Побеседовав со мной, он отошел от стенда, но минут через сорок вернулся — скорее всего, по чистой случайности вторично попав в тот же зал. А поскольку мы уже как бы стали знакомы, он, осознав свою ошибку, приветливо улыбнулся мне и взмахнул рукой: о да, я же здесь уже побывал! Постояв немного и как будто о чем-то поразмыслив, подошел и со всей деликатностью пригласил меня составить ему компанию — погулять вечером по вечному городу. Я была уверена, что он позабудет обо мне, как только самолет оторвется от Святой земли. Но нет, не прошло и месяца, как я получила приглашение (вместе с оплаченным билетом) посетить его полночную страну — разумеется, без всяких обязательств с моей стороны.

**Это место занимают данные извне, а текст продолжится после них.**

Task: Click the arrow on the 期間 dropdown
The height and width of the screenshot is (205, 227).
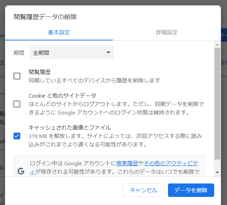Action: click(x=108, y=53)
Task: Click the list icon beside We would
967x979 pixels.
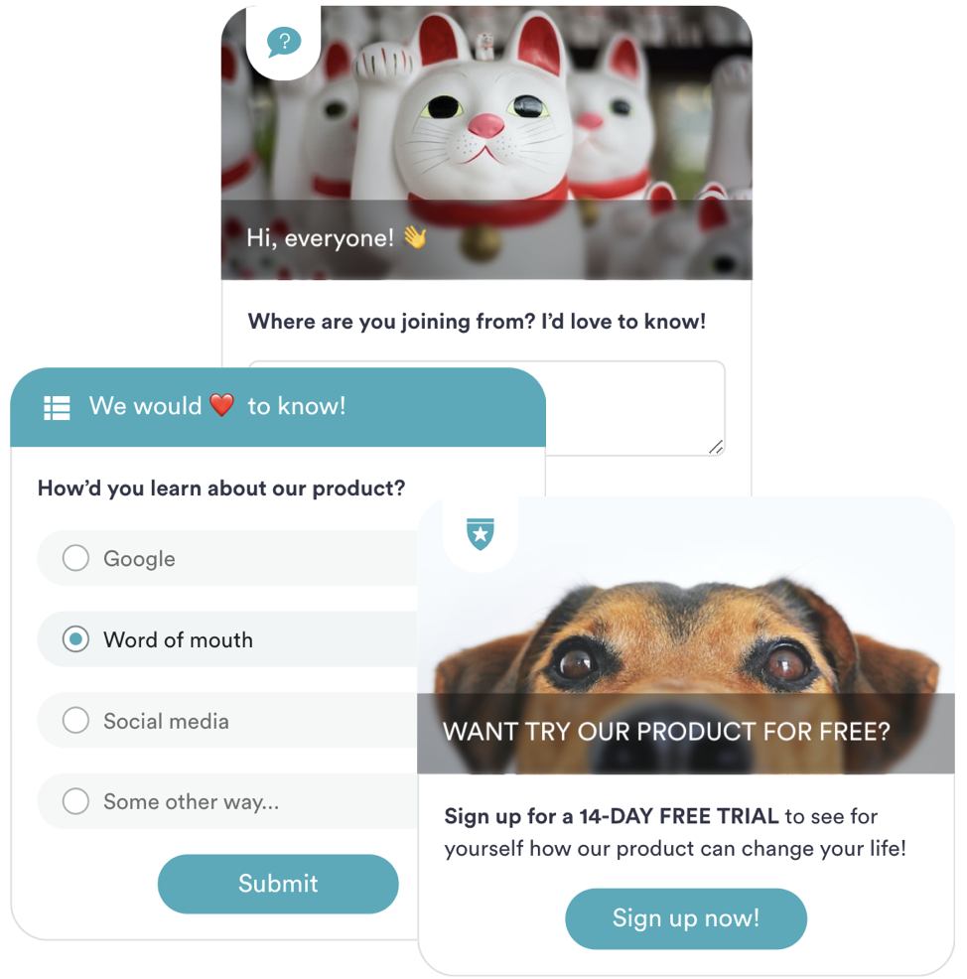Action: (x=57, y=408)
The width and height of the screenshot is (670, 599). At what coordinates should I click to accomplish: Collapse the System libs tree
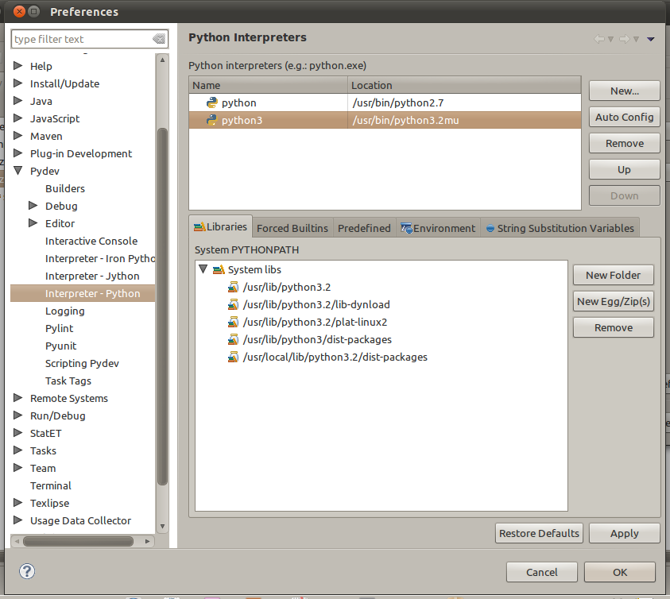point(203,270)
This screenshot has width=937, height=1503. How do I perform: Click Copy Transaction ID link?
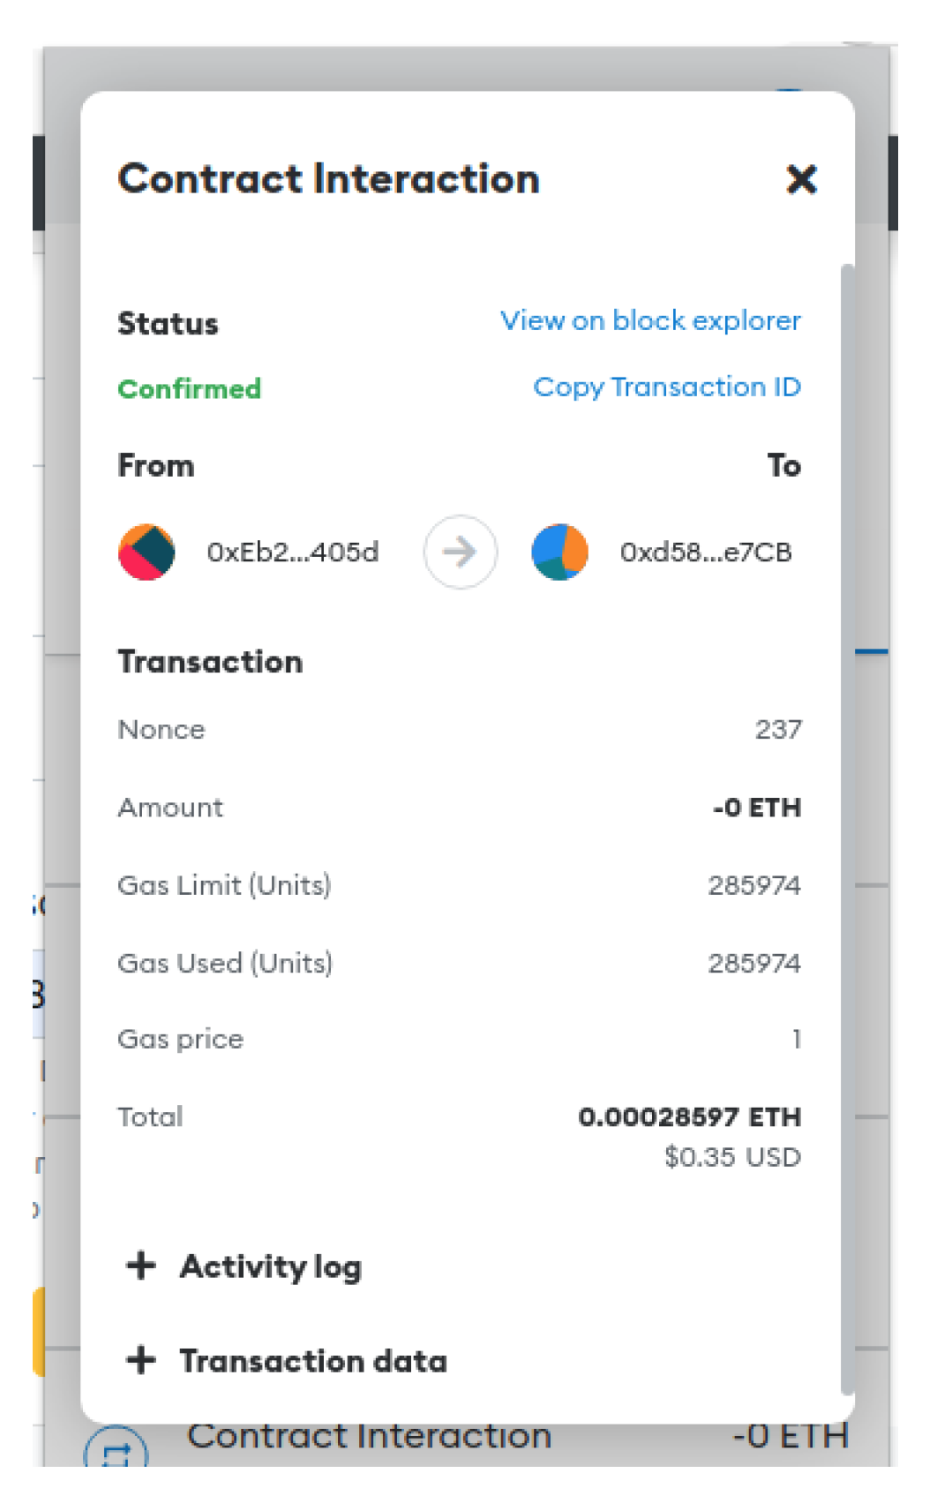(x=667, y=387)
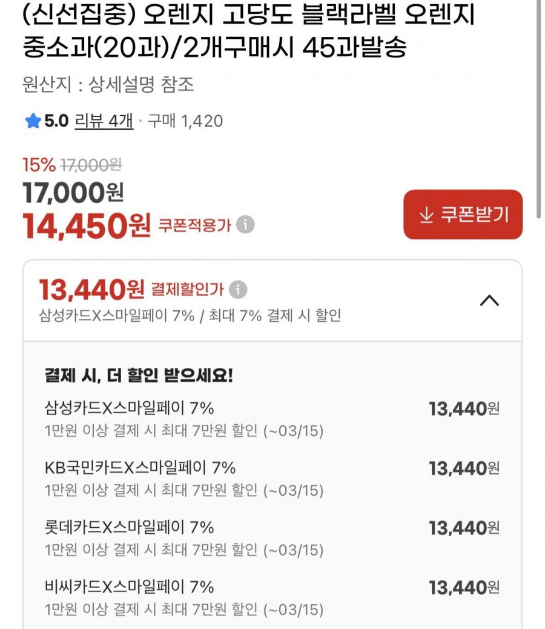The image size is (545, 629).
Task: Click the 13,440원 결제할인가 header price
Action: pyautogui.click(x=91, y=290)
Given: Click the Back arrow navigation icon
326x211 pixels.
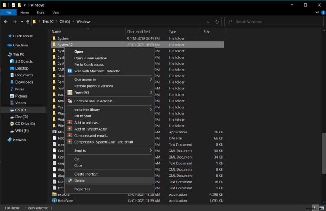Looking at the screenshot, I should tap(6, 22).
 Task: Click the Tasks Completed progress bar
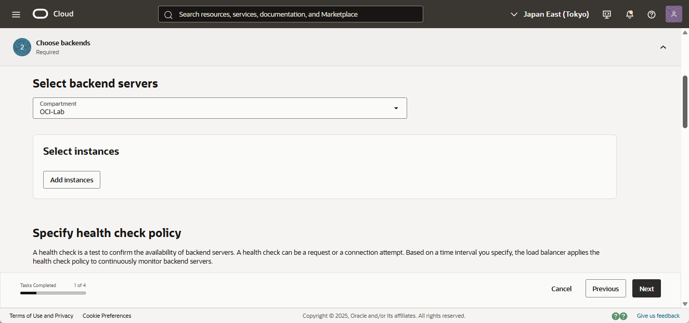53,293
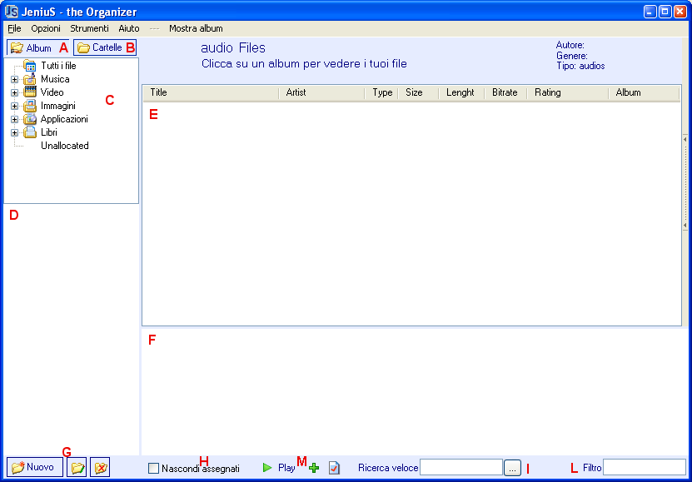This screenshot has height=482, width=692.
Task: Expand the Video tree node
Action: [14, 92]
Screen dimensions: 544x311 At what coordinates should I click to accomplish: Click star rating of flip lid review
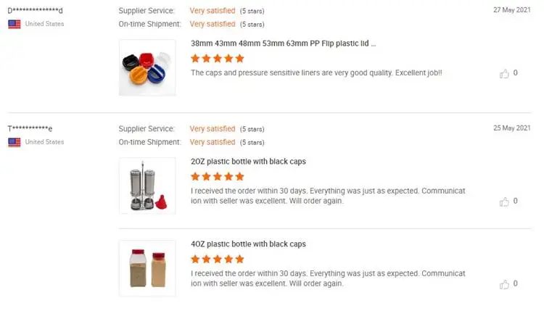(217, 58)
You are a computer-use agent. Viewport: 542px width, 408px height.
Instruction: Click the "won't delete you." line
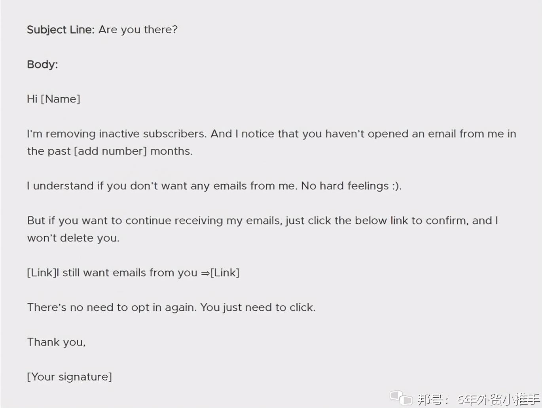(x=73, y=238)
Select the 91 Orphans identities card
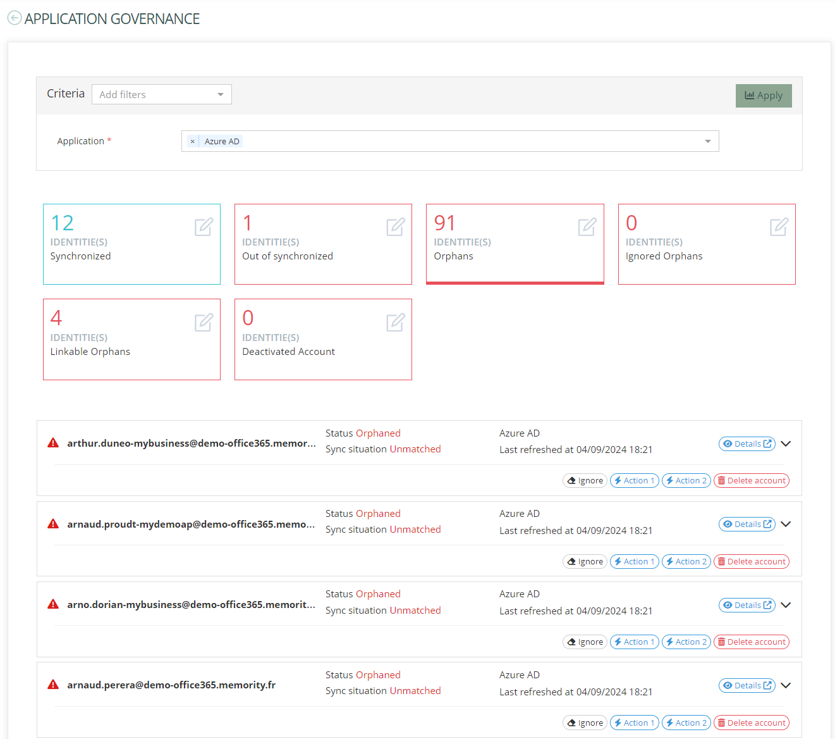Screen dimensions: 835x739 click(x=515, y=244)
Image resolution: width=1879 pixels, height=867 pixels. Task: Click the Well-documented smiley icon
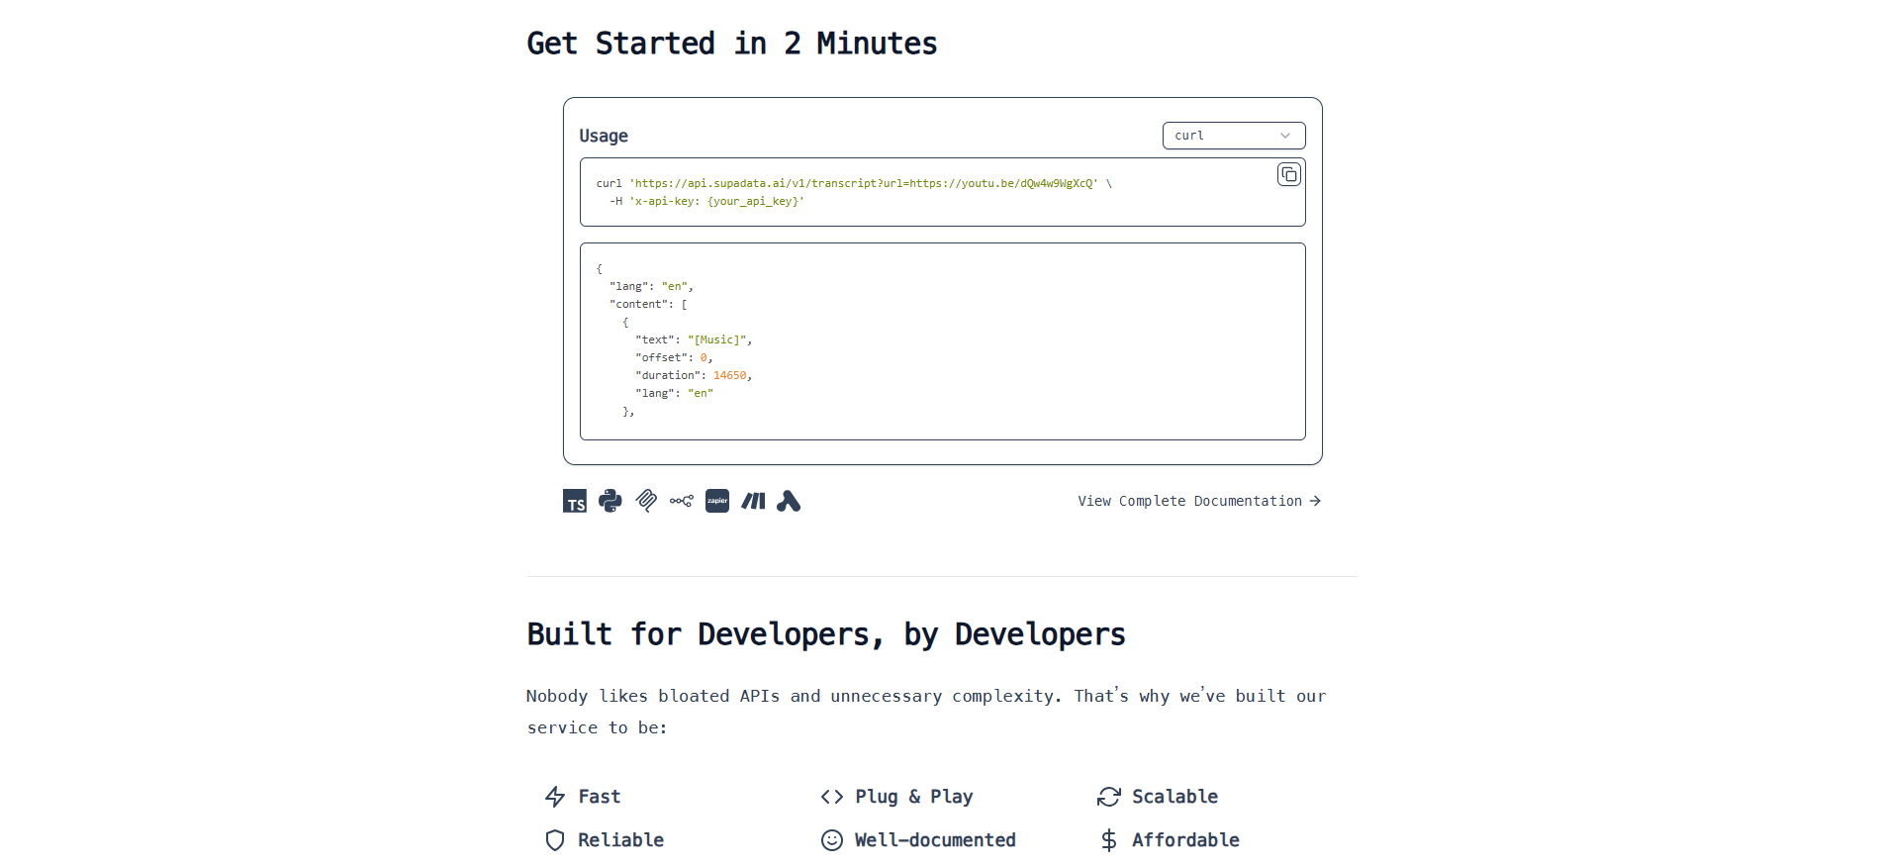(x=832, y=840)
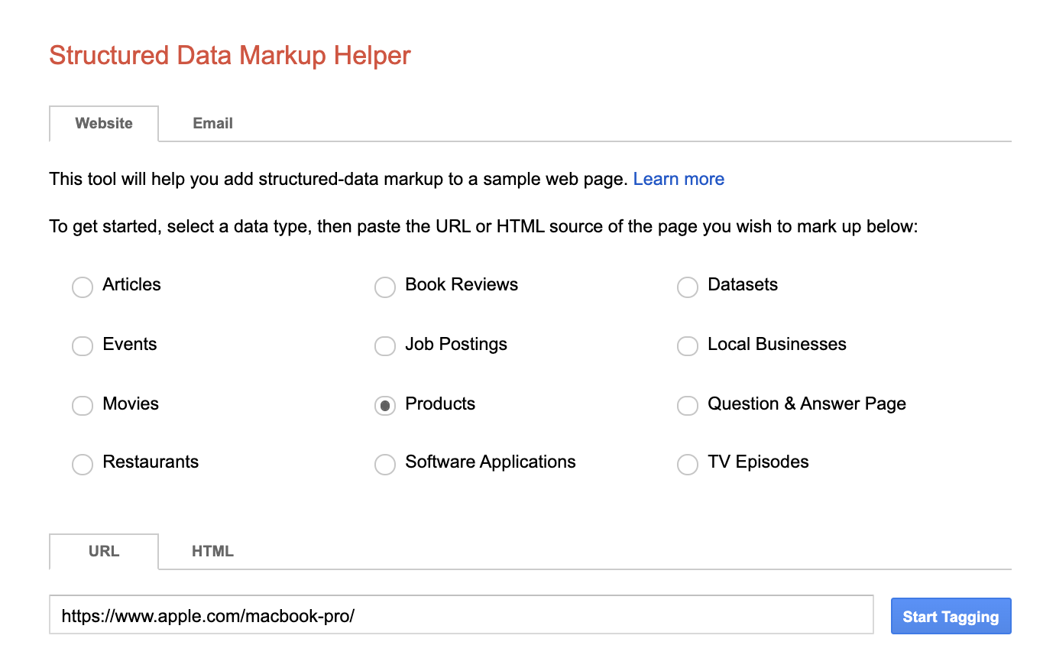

Медовый месяц мы провели в Париже. Не месяц, две недели, но это несущественно. Кто из нас, бывших советских граждан, не мечтал побывать в Париже? Дивный коллективный сон!.. Однажды Мартин, притомившись, попросил разрешения остаться в гостинице, я отправилась бродить по городу одна и, разумеется, заблудилась. Новенькие босоножки натерли мне ноги. Немного поколебавшись — как вообще-то это будет выглядеть? — Париж все же, не какое-нибудь Закудыкино, я все-таки присела в более-менее безлюдном местечке, на полукруглых ступенях на стыке двух узких лучеобразно разбегающихся улочек. Дверь над ступеньками была заперта на несколько замков, у меня создалось впечатление, что ее не отпирали по крайней мере несколько десятков лет, — и тут надо мной склонилась милая пожилая женщина и участливо поинтересовалась, не нужна ли мне помощь. Я могла отвечать только по-английски, но она каким-то образом — по акценту, наверное, — догадалась, что я из России, и заговорила со мной по-русски.
— У вас стерты ноги! — заметила она озабоченно. — Подождите, не уходите. Я сейчас вернусь!